Foreign policy had remained an exclusive preserve of India’s centre until recently, but today Tamil Nadu has effectively encroached on it and made a puppet of the central government. Kanwal Sibal, a former Indian Foreign Secretary, in a recent column which we reproduced on this page yesterday has this to say, inter alia: "If our foreign policy towards Sri Lanka should be based on the sentiments of the people of Tamil Nadu today, then sentiments in West Bengal should dictate our foreign policy towards Bangladesh tomorrow, and those in UP and Bihar should determine what we do with Nepal day after… Our neighbours are independent, sovereign countries, which requires that we control our domestic lobbies and prevent them from distorting our policies in our periphery. Moreover, when the states are today resisting strongly encroachment on their powers in a federal system, they should also respect the prerogative of the Centre to make foreign policy." He has put forth a very cogent, compelling argument. There is, however, another question that has gone unasked.
India has inducted its army here, backed US-sponsored resolutions in Geneva twice and interferes with Sri Lanka’s internal affairs, claiming that it is duty bound to heed Tamil Nadu’s concerns. If so, then since all Pakistanis are doubtlessly concerned about the plight of their brethren in India, will India allow Pakistan to interfere with its internal affairs? There cannot be two different sauces for the goose and the gander!
There is no way India with UN Security Council ambitions could justify its subservience to Tamil Nadu politicians and allowing them to dictate its Sri Lanka policy and whimsically declare Sri Lankan sportspersons personae non gratae. Such arbitrary action is possible only in a separate state.
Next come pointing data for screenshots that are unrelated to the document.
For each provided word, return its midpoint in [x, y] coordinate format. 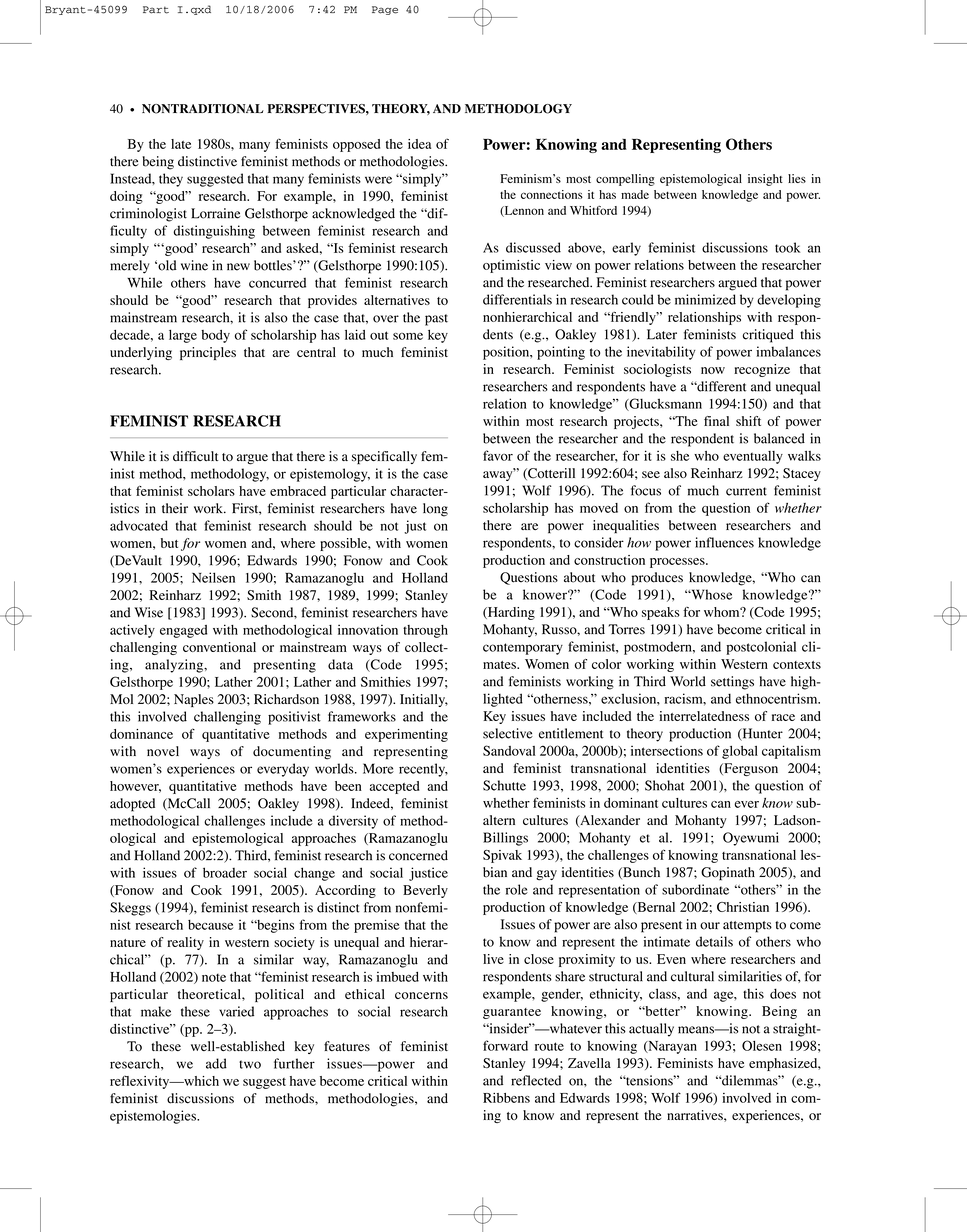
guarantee [512, 1013]
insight [765, 180]
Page [385, 10]
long [435, 510]
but [169, 543]
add [216, 1063]
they [171, 180]
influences [724, 542]
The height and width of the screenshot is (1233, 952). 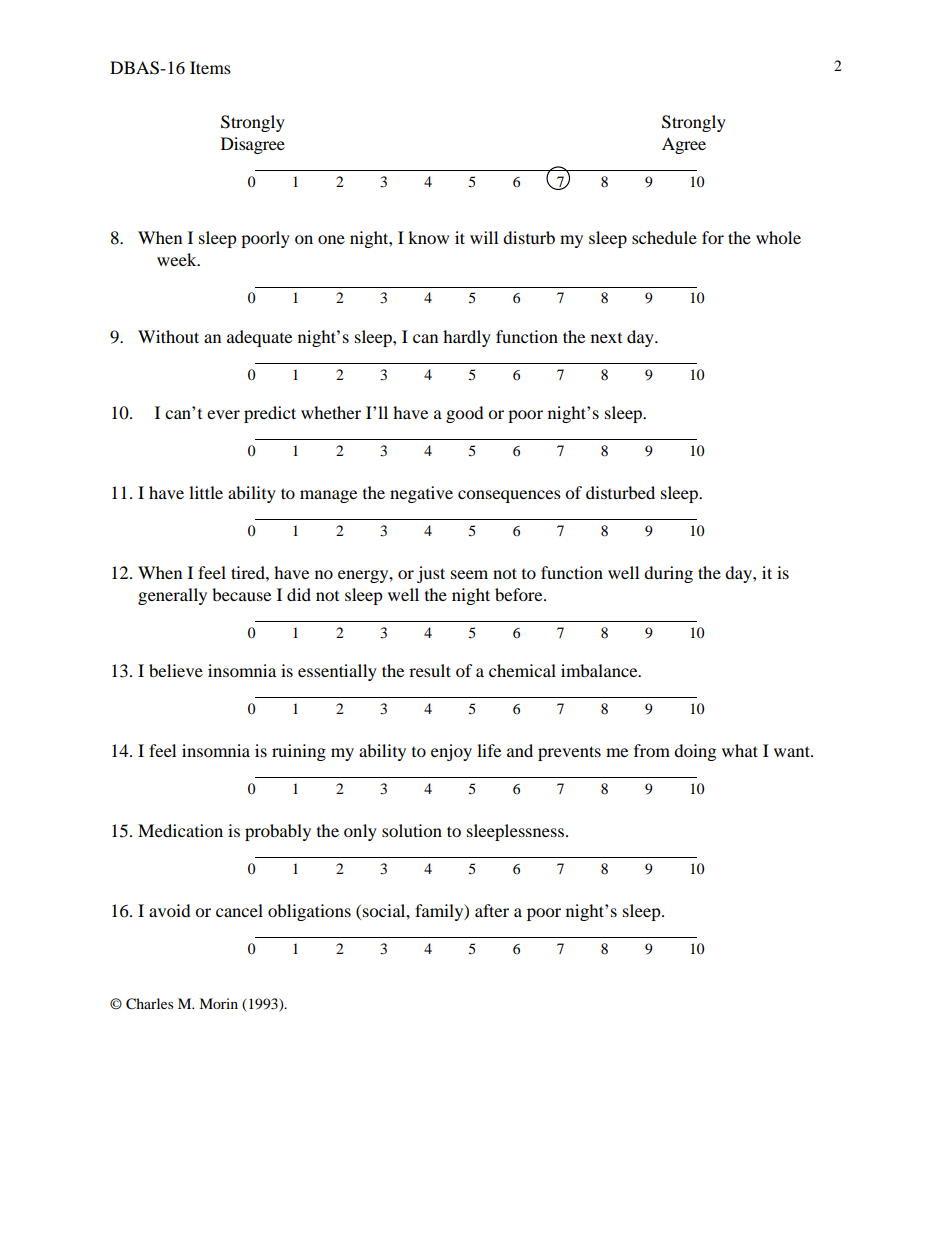 What do you see at coordinates (210, 67) in the screenshot?
I see `Items` at bounding box center [210, 67].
However, in banning Sri Lankan cricketers, Jayalalithaa has unwittingly done Sri Lanka’s cricket a big favour. The Indian Premier League (IPL) tournament where famous cricketers get auctioned like camel jockeys in Arabia or sex workers in some countries may serve the purpose of greedy players, some of whom, not to put too fine a point on it, wouldn’t scruple to cheat their mothers if there was money in it for them, but it has manifestly ruined Sri Lanka’s de facto national game. Cricketers need money. They have families to look after and a future to plan for. But on no account should they be allowed to subjugate the country’s interests to the lure of dosh while wearing the national cap. As Sri Lanka’s World Cup winning skipper Arjuna Ranatunga has succinctly said, the rot in Sri Lanka’s cricket set in, the day players started playing for money. Today, the situation has taken a turn for the worse with players breathing and living not cricket but shekels and stooping to any low level to earn an extra penny. Only a tough guy of Arjuna’s calibre who brooks no nonsense and suffers no fools gladly is equal to the task of brining some order out of chaos at Sri Lanka Cricket, weaning players from the Indian cricket cabaret, making them fall in line and preparing them for the next World Cup tournament. Why he has not been given that onerous task defies comprehension. Is it that the government wants to let the gentleman’s game wither on the vine so that some other sport could be promoted in its place?
The only option Sri Lankan cricketers have been left with is to boycott IPL, the weak-kneed organisers of which have let them down badly, if they have an iota of self respect, which we doubt very much.
If India cannot tell a chief minister who has got too big for her slippers where to get off, how could it expect other countries to tackle seemingly intractable problems such as cross-border terrorism?